## Records for the exercise
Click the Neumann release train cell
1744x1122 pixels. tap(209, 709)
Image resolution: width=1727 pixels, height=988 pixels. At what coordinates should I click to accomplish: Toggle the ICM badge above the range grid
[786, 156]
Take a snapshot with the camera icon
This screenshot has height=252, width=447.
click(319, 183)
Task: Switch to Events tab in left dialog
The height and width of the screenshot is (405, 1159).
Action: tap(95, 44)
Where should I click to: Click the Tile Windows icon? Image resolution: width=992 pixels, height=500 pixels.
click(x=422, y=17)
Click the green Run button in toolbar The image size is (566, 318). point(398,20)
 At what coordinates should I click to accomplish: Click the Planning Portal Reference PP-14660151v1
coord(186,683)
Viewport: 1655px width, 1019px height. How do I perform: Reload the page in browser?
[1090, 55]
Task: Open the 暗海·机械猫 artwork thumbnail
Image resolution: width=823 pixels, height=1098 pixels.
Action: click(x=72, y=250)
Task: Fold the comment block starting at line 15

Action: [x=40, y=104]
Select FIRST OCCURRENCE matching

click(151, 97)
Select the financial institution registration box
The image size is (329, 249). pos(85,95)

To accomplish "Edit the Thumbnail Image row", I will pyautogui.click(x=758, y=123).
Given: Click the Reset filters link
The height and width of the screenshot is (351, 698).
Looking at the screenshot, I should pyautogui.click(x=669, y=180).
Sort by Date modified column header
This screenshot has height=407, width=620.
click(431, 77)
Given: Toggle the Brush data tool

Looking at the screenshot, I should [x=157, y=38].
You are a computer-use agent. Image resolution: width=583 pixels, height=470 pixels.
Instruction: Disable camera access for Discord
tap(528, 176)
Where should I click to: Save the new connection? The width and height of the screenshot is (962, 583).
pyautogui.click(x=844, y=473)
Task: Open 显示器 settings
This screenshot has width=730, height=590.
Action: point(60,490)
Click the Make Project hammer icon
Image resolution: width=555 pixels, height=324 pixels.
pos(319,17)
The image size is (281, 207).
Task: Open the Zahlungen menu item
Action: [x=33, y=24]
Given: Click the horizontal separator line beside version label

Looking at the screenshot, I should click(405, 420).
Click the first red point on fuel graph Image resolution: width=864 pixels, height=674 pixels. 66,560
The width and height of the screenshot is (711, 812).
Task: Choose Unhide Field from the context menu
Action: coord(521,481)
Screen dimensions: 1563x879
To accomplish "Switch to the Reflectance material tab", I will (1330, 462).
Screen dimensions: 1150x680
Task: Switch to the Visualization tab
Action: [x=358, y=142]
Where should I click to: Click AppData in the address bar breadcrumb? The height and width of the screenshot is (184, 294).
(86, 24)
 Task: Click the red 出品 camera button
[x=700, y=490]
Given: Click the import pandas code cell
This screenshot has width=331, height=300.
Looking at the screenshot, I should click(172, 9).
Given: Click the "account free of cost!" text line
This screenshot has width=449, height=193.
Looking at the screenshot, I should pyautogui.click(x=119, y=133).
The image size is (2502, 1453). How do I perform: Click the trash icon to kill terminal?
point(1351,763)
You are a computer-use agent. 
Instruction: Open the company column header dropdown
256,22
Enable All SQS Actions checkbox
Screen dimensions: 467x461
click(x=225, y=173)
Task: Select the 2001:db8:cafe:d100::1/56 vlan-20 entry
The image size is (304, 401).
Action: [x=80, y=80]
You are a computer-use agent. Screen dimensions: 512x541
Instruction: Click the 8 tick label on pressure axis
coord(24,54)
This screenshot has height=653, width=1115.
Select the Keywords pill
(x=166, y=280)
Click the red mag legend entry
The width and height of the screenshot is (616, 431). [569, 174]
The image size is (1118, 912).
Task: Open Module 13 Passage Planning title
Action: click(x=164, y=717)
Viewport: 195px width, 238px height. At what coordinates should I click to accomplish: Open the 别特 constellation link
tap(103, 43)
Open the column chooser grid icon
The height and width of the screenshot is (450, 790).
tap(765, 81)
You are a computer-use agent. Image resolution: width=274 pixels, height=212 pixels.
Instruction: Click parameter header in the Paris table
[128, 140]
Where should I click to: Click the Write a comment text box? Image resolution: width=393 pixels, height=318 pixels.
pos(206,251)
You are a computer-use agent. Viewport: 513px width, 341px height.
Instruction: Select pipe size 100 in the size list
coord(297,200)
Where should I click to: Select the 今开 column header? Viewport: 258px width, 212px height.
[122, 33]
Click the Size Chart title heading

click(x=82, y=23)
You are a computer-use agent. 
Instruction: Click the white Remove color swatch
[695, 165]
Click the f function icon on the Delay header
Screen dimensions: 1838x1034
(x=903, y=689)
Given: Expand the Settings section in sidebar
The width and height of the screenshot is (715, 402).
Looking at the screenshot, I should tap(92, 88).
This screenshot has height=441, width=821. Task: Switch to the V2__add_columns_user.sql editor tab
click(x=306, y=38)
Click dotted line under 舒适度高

## The task
Copy out each of the entries above word for word, from the first line to the last.

## Task answer
Click the Neumann release train cell
1744x1122 pixels. tap(209, 709)
Image resolution: width=1727 pixels, height=988 pixels. At what coordinates should I click to accomplish: Toggle the ICM badge above the range grid
[786, 156]
Take a snapshot with the camera icon
This screenshot has height=252, width=447.
click(319, 183)
Task: Switch to Events tab in left dialog
The height and width of the screenshot is (405, 1159).
Action: tap(95, 44)
Where should I click to: Click the Tile Windows icon? Image resolution: width=992 pixels, height=500 pixels.
click(x=422, y=17)
Click the green Run button in toolbar The image size is (566, 318). point(398,20)
 At what coordinates should I click to accomplish: Click the Planning Portal Reference PP-14660151v1
coord(186,683)
Viewport: 1655px width, 1019px height. How do I perform: Reload the page in browser?
[1090, 55]
Task: Open the 暗海·机械猫 artwork thumbnail
Image resolution: width=823 pixels, height=1098 pixels.
Action: click(x=72, y=250)
Task: Fold the comment block starting at line 15

Action: [x=40, y=104]
Select FIRST OCCURRENCE matching

click(151, 97)
Select the financial institution registration box
The image size is (329, 249). pos(85,95)

To accomplish "Edit the Thumbnail Image row", I will pyautogui.click(x=758, y=123).
Given: Click the Reset filters link
The height and width of the screenshot is (351, 698).
Looking at the screenshot, I should pyautogui.click(x=669, y=180).
Sort by Date modified column header
This screenshot has height=407, width=620.
click(431, 77)
Given: Toggle the Brush data tool

Looking at the screenshot, I should [x=157, y=38].
You are a computer-use agent. Image resolution: width=583 pixels, height=470 pixels.
Instruction: Disable camera access for Discord
tap(528, 176)
Where should I click to: Save the new connection? The width and height of the screenshot is (962, 583).
pyautogui.click(x=844, y=473)
Task: Open 显示器 settings
This screenshot has width=730, height=590.
Action: point(60,490)
Click the Make Project hammer icon
Image resolution: width=555 pixels, height=324 pixels.
pos(319,17)
The image size is (281, 207).
Task: Open the Zahlungen menu item
Action: [x=33, y=24]
Given: Click the horizontal separator line beside version label

Looking at the screenshot, I should click(405, 420).
Click the first red point on fuel graph Image resolution: width=864 pixels, height=674 pixels. 66,560
The width and height of the screenshot is (711, 812).
Task: Choose Unhide Field from the context menu
Action: coord(521,481)
Screen dimensions: 1563x879
To accomplish "Switch to the Reflectance material tab", I will (1330, 462).
Screen dimensions: 1150x680
Task: Switch to the Visualization tab
Action: [x=358, y=142]
Where should I click to: Click AppData in the address bar breadcrumb? The height and width of the screenshot is (184, 294).
(86, 24)
 Task: Click the red 出品 camera button
[x=700, y=490]
Given: Click the import pandas code cell
This screenshot has width=331, height=300.
Looking at the screenshot, I should click(172, 9).
Given: Click the "account free of cost!" text line
This screenshot has width=449, height=193.
Looking at the screenshot, I should pyautogui.click(x=119, y=133).
The image size is (2502, 1453). How do I perform: Click the trash icon to kill terminal?
point(1351,763)
You are a computer-use agent. 
Instruction: Open the company column header dropdown
256,22
Enable All SQS Actions checkbox
Screen dimensions: 467x461
click(x=225, y=173)
Task: Select the 2001:db8:cafe:d100::1/56 vlan-20 entry
The image size is (304, 401).
Action: [x=80, y=80]
You are a computer-use agent. Screen dimensions: 512x541
Instruction: Click the 8 tick label on pressure axis
coord(24,54)
This screenshot has height=653, width=1115.
Select the Keywords pill
(x=166, y=280)
Click the red mag legend entry
The width and height of the screenshot is (616, 431). [569, 174]
The image size is (1118, 912).
Task: Open Module 13 Passage Planning title
Action: click(x=164, y=717)
Viewport: 195px width, 238px height. At what coordinates should I click to accomplish: Open the 别特 constellation link
tap(103, 43)
Open the column chooser grid icon
The height and width of the screenshot is (450, 790).
tap(765, 81)
You are a computer-use agent. Image resolution: width=274 pixels, height=212 pixels.
Instruction: Click parameter header in the Paris table
[128, 140]
Where should I click to: Click the Write a comment text box? Image resolution: width=393 pixels, height=318 pixels.
pos(206,251)
You are a computer-use agent. Viewport: 513px width, 341px height.
Instruction: Select pipe size 100 in the size list
coord(297,200)
Where should I click to: Select the 今开 column header? Viewport: 258px width, 212px height.
[122, 33]
Click the Size Chart title heading

click(x=82, y=23)
You are a computer-use agent. 
Instruction: Click the white Remove color swatch
[695, 165]
Click the f function icon on the Delay header
Screen dimensions: 1838x1034
(x=903, y=689)
Given: Expand the Settings section in sidebar
The width and height of the screenshot is (715, 402).
Looking at the screenshot, I should tap(92, 88).
This screenshot has height=441, width=821. Task: Switch to the V2__add_columns_user.sql editor tab
click(x=306, y=38)
Click dotted line under 舒适度高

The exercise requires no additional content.